(Collected data entries)
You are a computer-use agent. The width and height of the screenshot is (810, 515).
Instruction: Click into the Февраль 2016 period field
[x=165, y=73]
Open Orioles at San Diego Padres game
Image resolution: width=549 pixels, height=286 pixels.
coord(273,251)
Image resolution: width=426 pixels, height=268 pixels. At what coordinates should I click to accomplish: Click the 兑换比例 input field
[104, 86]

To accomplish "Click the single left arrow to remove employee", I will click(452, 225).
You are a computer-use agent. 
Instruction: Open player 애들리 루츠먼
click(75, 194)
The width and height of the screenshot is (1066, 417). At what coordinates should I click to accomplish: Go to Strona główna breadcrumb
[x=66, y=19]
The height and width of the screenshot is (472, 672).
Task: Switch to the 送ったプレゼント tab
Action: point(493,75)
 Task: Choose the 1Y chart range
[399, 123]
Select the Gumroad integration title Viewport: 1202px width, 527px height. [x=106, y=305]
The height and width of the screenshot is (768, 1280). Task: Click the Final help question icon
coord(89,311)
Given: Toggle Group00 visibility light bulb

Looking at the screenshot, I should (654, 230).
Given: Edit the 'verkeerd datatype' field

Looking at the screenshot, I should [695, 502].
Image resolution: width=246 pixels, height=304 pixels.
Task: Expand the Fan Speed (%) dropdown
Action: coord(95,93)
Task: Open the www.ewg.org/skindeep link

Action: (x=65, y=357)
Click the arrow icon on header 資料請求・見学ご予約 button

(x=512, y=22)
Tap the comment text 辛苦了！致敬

> AIM OF THE TASK
From the data above, copy out every line with the string "agent" in it.

> RESULT BELOW
You are a computer-use agent. The width and height of the screenshot is (810, 515).
You are a computer-use agent. 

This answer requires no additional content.